The next code reveals how one can get correct output utilizing the identical metadata filtering with the retrieve_and_generate API. First, we set the immediate, then we arrange the API with metadata filtering:

immediate = f"""
Human: You've gotten nice information about meals, so present solutions to questions through the use of truth. 
If you do not know the reply, simply say that you do not know, do not attempt to make up a solution.

Assistant:"""

def retrieve_and_generate(question, kb_id,modelId, numberOfResults=10):
    return bedrock_agent_client.retrieve_and_generate(
        enter= {
            'textual content': question,
        },
        retrieveAndGenerateConfiguration={
        'knowledgeBaseConfiguration': {
            'generationConfiguration': {
                'promptTemplate': {
                    'textPromptTemplate': f"{immediate} $search_results$"
                }
            },
            'knowledgeBaseId': kb_id,
            'modelArn': model_id,
            'retrievalConfiguration': {
                'vectorSearchConfiguration': {
                    'numberOfResults': numberOfResults,
                    'overrideSearchType': 'HYBRID',
                     "filter": {
                            'andAll':[
                                {
                                "lessThan": {
                                "key": "CholesterolContent",
                                "value": 10
                                }
                            },
                                {
                            "lessThan": {
                                "key": "TotalTimeInMinutes",
                                "value": 30
                            }
                                }
                            ]
                        },
                }
        }
                    },
        'kind': 'KNOWLEDGE_BASE'
    }
    )
    
question = "Inform me a recipe that I could make underneath half-hour and has ldl cholesterol lower than 10"
response = retrieve_and_generate(question, kb_id,modelId, numberOfResults=10)
pp.pprint(response['output']['text'])

As we are able to see within the following output, the mannequin returns an in depth recipe that follows the instructed metadata filtering of lower than half-hour of preparation time and a ldl cholesterol content material lower than 10.

Clear up

Be sure that to remark the next part when you’re planning to make use of the information base that you just created for constructing your RAG utility. If you happen to solely needed to check out creating the information base utilizing the SDK, be certain that to delete all of the assets that had been created as a result of you’ll incur prices for storing paperwork within the OpenSearch Serverless index.

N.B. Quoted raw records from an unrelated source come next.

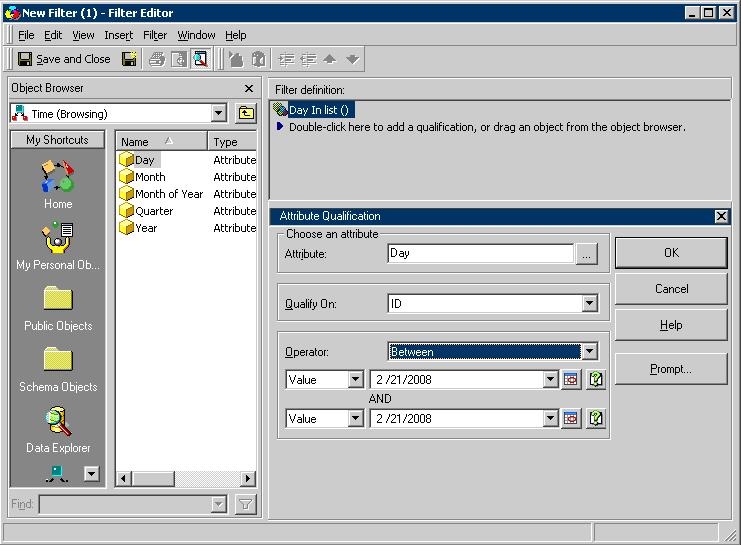This screenshot has height=545, width=741.
Task: Open the Insert menu
Action: 118,35
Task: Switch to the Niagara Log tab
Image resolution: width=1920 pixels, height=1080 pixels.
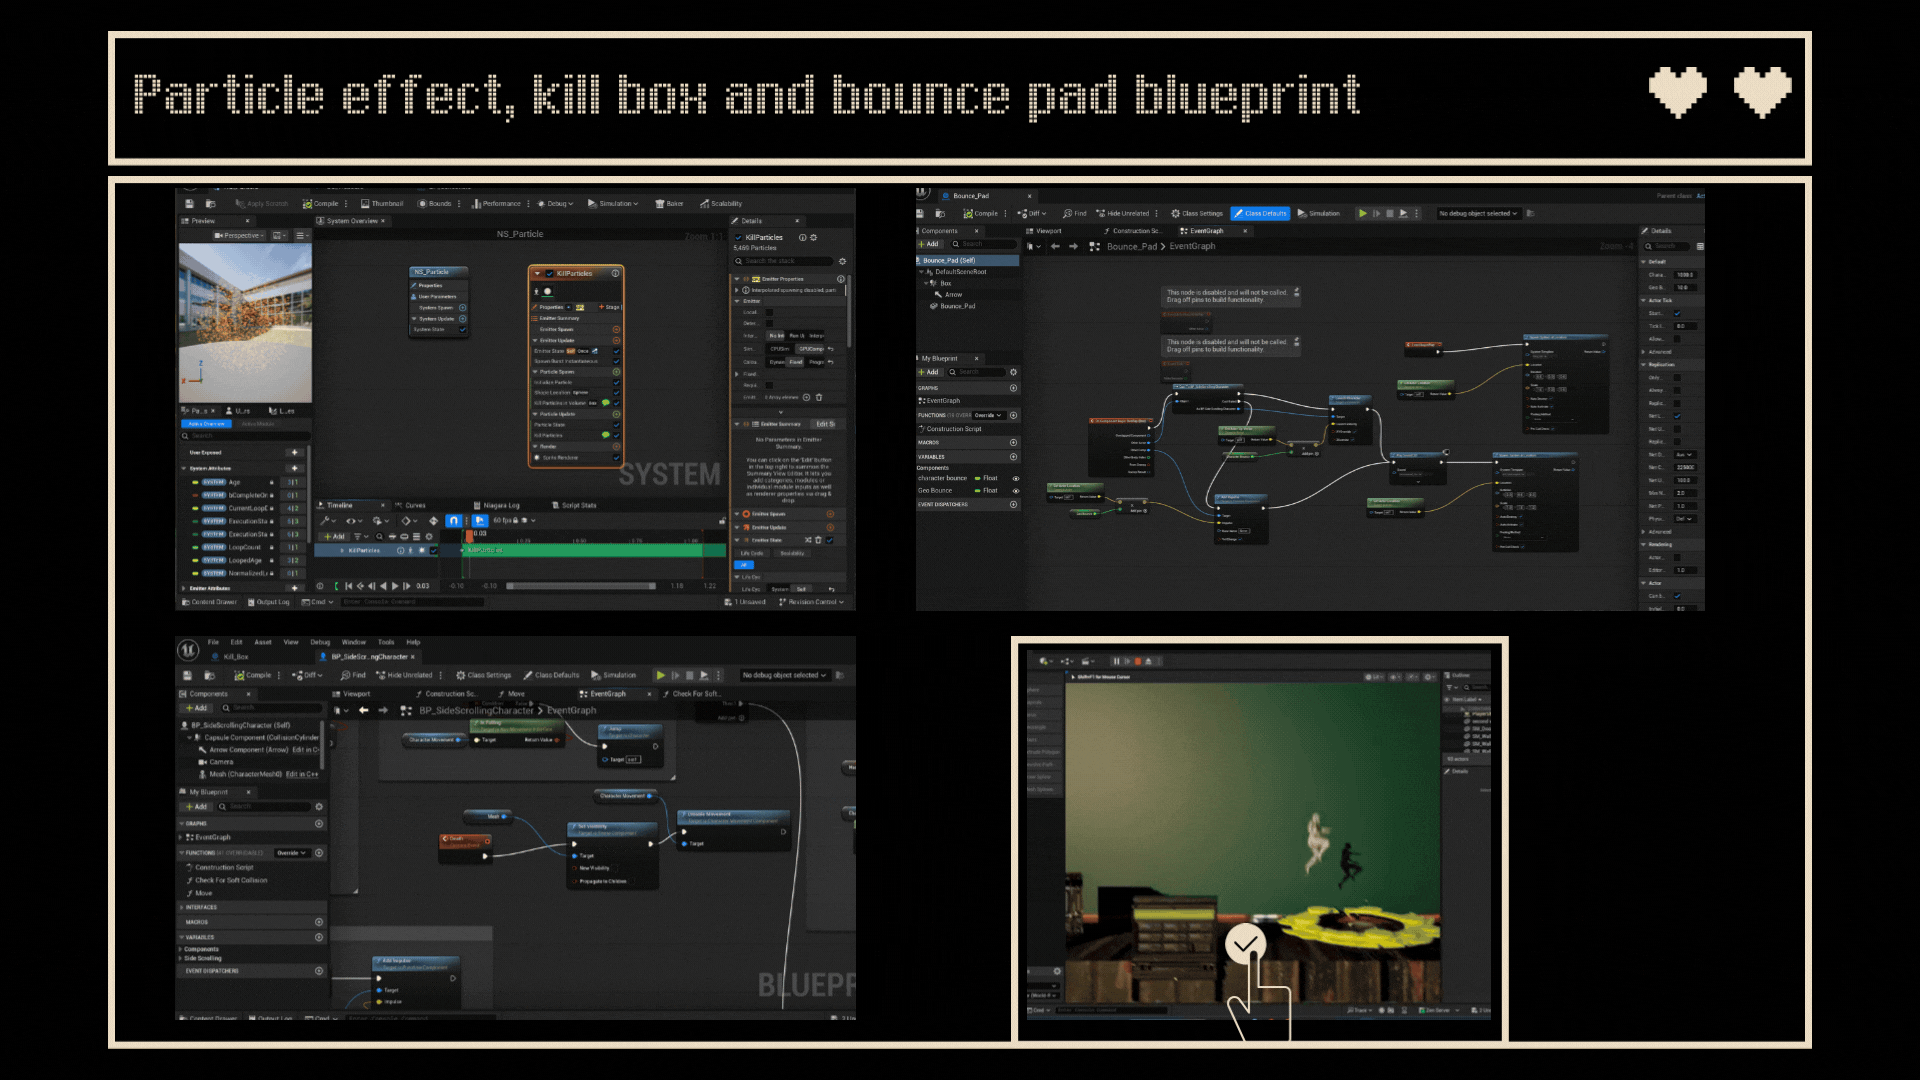Action: click(496, 505)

See the next code:

bedrock_agent_client.delete_data_source(dataSourceId = ds["dataSourceId"], knowledgeBaseId=kb['knowledgeBaseId'])
bedrock_agent_client.delete_knowledge_base(knowledgeBaseId=kb['knowledgeBaseId'])
oss_client.indices.delete(index=index_name)
aoss_client.delete_collection(id=collection_id)
aoss_client.delete_access_policy(kind="information", title=access_policy['accessPolicyDetail']['name'])
aoss_client.delete_security_policy(kind="community", title=network_policy['securityPolicyDetail']['name'])
aoss_client.delete_security_policy(kind="encryption", title=encryption_policy['securityPolicyDetail']['name'])
# Delete roles and polices 
iam_client.delete_role(RoleName=bedrock_kb_execution_role)
iam_client.delete_policy(PolicyArn=policy_arn)

Conclusion

On this submit, we defined how one can cut up a big tabular dataset into rows to arrange a information base with metadata for every of these information, and how one can then retrieve outputs with metadata filtering. We additionally confirmed how retrieving outcomes with metadata is extra correct than retrieving outcomes with out metadata filtering. Lastly, we confirmed how one can use the outcome with an FM to get correct outcomes.

To additional discover the capabilities of Information Bases for Amazon Bedrock, discuss with the next assets:

Concerning the Creator

Tanay Chowdhury is a Knowledge Scientist at Generative AI Innovation Heart at Amazon Net Companies. He helps clients to unravel their enterprise drawback utilizing Generative AI and Machine Studying.